# Stored rows:
-=-=-

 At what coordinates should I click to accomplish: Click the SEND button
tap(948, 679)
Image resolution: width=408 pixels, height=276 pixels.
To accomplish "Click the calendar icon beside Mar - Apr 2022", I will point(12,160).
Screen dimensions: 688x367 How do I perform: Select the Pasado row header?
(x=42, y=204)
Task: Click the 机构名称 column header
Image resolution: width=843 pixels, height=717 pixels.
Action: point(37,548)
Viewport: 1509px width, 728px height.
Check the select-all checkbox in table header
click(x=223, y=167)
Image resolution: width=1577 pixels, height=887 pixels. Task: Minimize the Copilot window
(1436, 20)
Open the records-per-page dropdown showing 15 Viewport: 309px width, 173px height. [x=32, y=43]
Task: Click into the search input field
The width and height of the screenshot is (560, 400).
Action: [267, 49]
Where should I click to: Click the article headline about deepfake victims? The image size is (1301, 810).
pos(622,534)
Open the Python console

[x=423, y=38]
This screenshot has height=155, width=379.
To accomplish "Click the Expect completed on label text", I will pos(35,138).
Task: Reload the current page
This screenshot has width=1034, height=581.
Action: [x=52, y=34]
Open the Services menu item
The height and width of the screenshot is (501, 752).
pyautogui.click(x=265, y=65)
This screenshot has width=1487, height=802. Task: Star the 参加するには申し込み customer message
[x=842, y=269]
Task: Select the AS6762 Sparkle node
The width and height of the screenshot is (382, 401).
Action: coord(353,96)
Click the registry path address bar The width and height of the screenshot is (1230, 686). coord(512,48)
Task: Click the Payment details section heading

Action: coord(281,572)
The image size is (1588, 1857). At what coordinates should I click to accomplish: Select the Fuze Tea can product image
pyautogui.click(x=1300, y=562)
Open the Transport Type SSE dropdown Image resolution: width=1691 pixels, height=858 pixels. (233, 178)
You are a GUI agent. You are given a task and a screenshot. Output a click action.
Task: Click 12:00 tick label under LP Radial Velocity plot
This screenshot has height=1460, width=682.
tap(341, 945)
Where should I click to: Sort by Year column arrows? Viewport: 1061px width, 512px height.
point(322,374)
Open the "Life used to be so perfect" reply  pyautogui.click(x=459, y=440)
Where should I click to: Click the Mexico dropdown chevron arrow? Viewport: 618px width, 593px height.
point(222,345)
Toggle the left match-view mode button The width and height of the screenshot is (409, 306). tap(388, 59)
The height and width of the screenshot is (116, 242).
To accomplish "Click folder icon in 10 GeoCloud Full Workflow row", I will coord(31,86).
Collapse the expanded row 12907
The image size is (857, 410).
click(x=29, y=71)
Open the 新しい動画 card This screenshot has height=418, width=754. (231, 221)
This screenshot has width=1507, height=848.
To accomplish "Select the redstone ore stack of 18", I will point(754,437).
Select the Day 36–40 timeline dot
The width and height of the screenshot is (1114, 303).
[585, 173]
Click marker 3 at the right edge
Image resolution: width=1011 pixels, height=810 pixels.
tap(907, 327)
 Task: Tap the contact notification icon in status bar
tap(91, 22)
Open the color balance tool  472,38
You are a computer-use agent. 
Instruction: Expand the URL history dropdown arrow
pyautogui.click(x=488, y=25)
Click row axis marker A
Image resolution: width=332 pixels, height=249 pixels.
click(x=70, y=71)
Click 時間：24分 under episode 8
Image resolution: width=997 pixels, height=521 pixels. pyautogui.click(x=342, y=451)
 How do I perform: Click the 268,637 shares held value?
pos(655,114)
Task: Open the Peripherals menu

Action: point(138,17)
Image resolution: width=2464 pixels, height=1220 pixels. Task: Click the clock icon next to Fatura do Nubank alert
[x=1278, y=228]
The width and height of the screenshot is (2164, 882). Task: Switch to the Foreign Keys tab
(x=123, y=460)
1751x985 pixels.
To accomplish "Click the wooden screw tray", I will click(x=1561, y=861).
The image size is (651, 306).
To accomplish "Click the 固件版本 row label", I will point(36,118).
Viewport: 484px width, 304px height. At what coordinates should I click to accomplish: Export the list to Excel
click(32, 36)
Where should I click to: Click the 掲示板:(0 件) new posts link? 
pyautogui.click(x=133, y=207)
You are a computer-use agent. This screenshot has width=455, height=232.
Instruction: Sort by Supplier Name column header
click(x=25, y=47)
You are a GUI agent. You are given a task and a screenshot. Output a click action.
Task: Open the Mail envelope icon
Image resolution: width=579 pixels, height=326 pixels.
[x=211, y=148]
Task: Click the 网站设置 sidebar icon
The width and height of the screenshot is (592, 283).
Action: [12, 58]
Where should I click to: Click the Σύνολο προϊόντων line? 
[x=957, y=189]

-=-=-

# Problem to work on:
Change "calendar icon" to "date picker" in the lines running from the first line above through the line containing "(x=42, y=204)", and write out only those lines, otherwise unchanged.

# Expected answer:
 At what coordinates should I click to accomplish: Click the SEND button
tap(948, 679)
Image resolution: width=408 pixels, height=276 pixels.
To accomplish "Click the date picker beside Mar - Apr 2022", I will point(12,160).
Screen dimensions: 688x367 How do I perform: Select the Pasado row header?
(x=42, y=204)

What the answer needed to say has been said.